Courtney and the Mid-Autumn Festival


Hong Kong’s festivals are one of the most intriguing aspects of life here. I’d say the city plays host to at least one relatively important festival each month, but some of them are more fascinating than others. May’s Cheung Chau Bun Festival is probably my favorite, and I also love the Dragon Boat Festival in June, but perhaps the one that visibly transforms Hong Kong most impressively is the Mid-Autumn Festival. Held on the 15th day of the eighth month of the Chinese calendar, the festival is marked by fire dragon dances and decorative Chinese lanterns festooning the streets and parks of the SAR. It’s also notorious among expats for the little “mooncakes” that are consumed during this period. “Mooncakes” are de rigueur among the Chinese here during the festival, but to a Western palate, they are quite perplexing—a richly sweet lotus seed paste encased in a pastry-like shell, with several unbroken salted duck eggs enclosed in the middle.
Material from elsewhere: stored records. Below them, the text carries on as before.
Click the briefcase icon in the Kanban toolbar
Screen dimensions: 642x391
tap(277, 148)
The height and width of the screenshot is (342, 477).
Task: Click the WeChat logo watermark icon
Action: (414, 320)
I am very happy that I made it through the entire festival this year without having to consume a single one!

A picture I took during the Dragon Dance during the Mid-Autumn Festival in 2010

Making this year’s festival even more memorable for me was the fact that a friend of mine from Villanova was visiting at the time! Courtney was two years behind me at school, but because we were both involved in Music Activities and the Blue Key Society, I got to know her pretty well. She was only in town for four days, capping off a multi-week trip that took her from Bangkok to Phuket to Beijing and finally to Hong Kong. Her timing was pretty perfect. Hitting the Mid-Autumn Festival would have been good enough, but due to this year’s lunar calendar, the festival overlapped with China's National Day on October 1st. So I was off from work on both Monday and Tuesday, getting to spend all my time with Courtney without having to take any days off!
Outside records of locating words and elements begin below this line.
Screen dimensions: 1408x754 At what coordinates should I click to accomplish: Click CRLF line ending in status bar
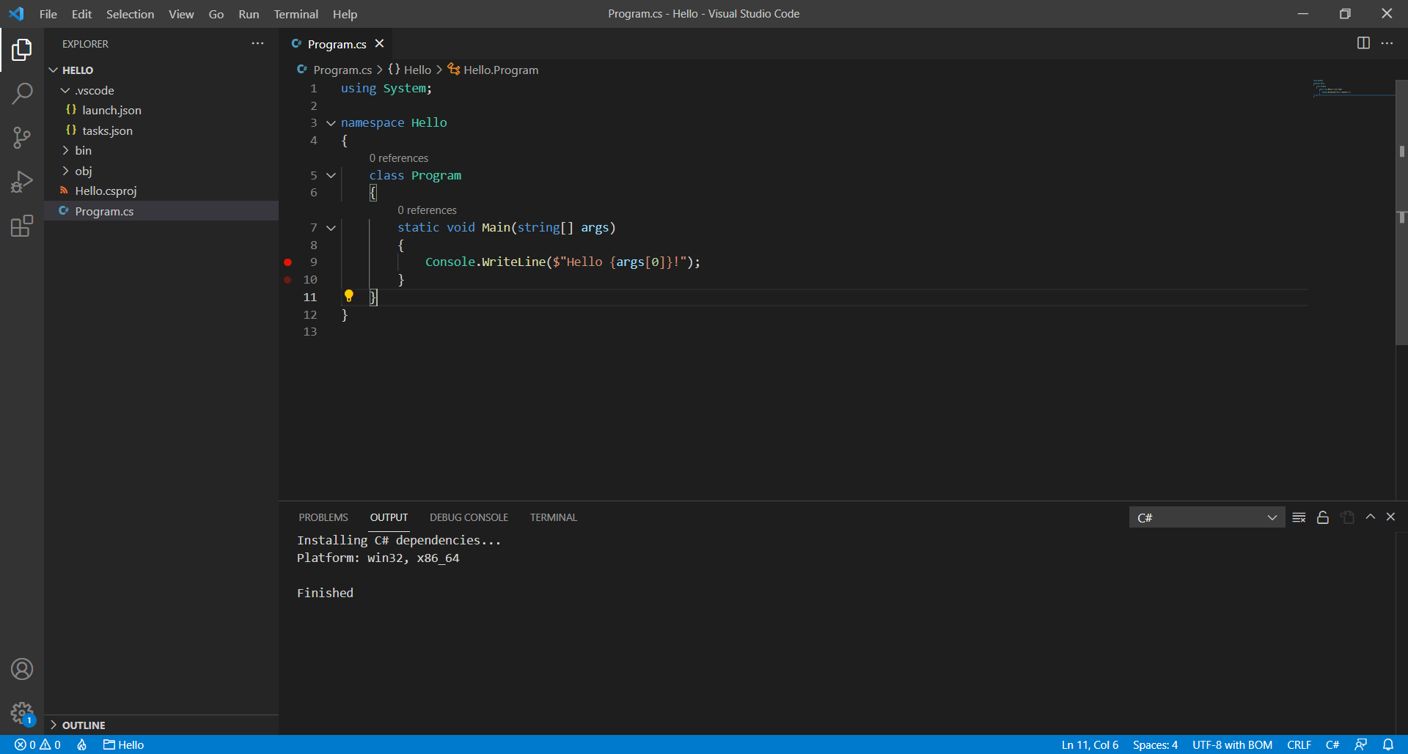(x=1299, y=744)
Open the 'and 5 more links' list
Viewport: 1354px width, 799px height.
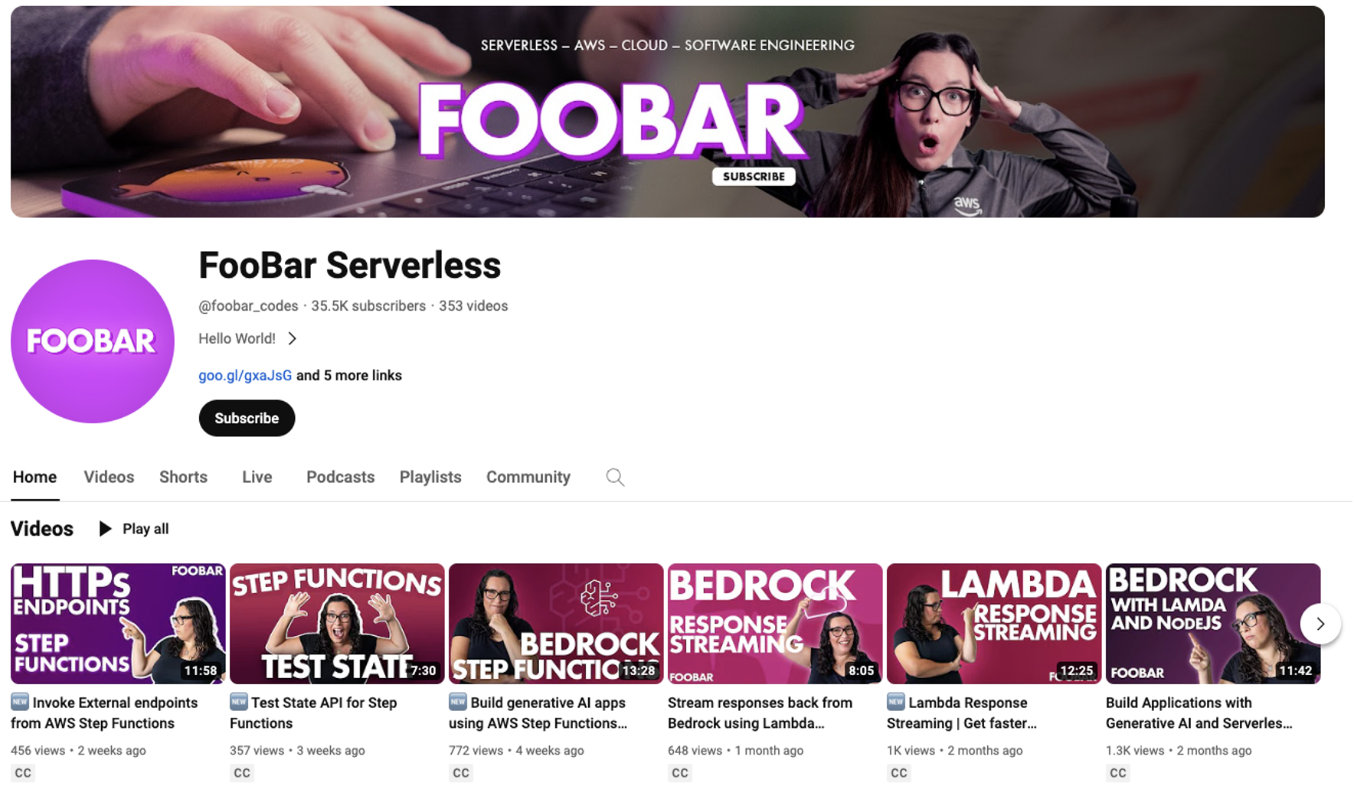[349, 376]
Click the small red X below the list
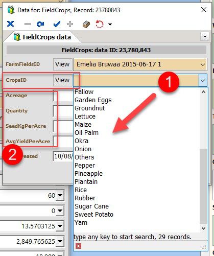 (78, 246)
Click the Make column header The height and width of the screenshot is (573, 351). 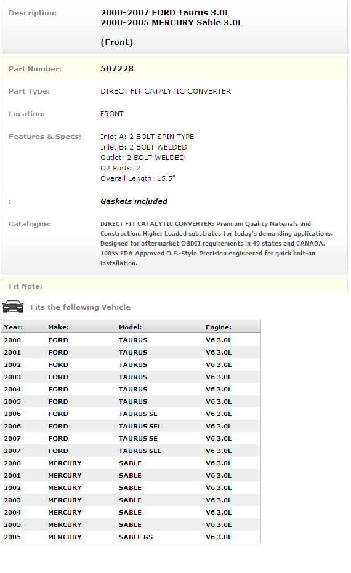coord(59,327)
Good Old Days: Me and Courtney during NovaFest 2009 

It was a blast from start to finish, a non-stop string of days with little sleep but lots of fun! I picked Courtney up at the Airport Express station in IFC and took her straight to Crystal Jade. One of her biggest goals of the trip was to really sample the entire range of authentic Asian food, from the lowest street grub to more upscale dining. Since Crystal Jade is on my short list of all-time favorite restaurants, and since she was hungry immediately on arrival, and moreover since there is a branch located a few floors up from the Airport Express, it seemed stupid not to head straight there. Dan dan noodles and xiao long bao—the perfect way to start a trip to Hong Kong!
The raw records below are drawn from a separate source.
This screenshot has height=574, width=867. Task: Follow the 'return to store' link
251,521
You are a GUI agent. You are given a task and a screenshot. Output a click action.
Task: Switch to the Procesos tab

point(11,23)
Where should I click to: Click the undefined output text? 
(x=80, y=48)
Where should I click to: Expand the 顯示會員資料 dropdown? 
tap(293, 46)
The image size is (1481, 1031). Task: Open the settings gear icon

Back at my apartment after a longer-than-usual taxi ride, we played some music on the rooftop and enjoyed catching up over a few drinks before hopping on a tram to Central for dinner. My buddy Will had a friend in town too, and he had put together a dinner at a Thai restaurant that night, which we joined. Tuk Tuk Thai is cheap and cheerful, and it’s centrally located so it makes for an easy segue into a night of revelry in Lan Kwai Fong. Naturally, we headed to Al’s Diner for some post-dinner Jello shots to kick start our night on the town. Needless to say, it was a great night out, capped off with a visit to Wan Chai, where we hit up Typhoon, Dusk till Dawn and Amazonia before finally heading home.

Lan Kwai Fong!

My friend Bernadett invited us to join her and her parents for dim sum Sunday morning. They were visiting from Germany, and I had met them last time they were out here, so it was great to see them again. Dim sum can run the gamut from humble to haut. Places like Lin Heung Tea House serve it from trolleys in a noisy, crowded dining hall and other dim sum restaurants have Michelin stars. Bernadett’s choice was on the more upscale side—Fu Tung in the Wharney Guang Dong Hotel on Lockhart Road in Wan Chai. Tucked away three floors above street level, the restaurant is a hidden gem. I never even knew the place existed, even though I walk past the hotel several times a week. Luckily, a friend of Bernadett’s recommended it. We had everything from spicy jelly fish and steamed pork buns to congee and deep friend wontons. Each time I go for dim sum I kick myself for not indulging more often, because I love it so much.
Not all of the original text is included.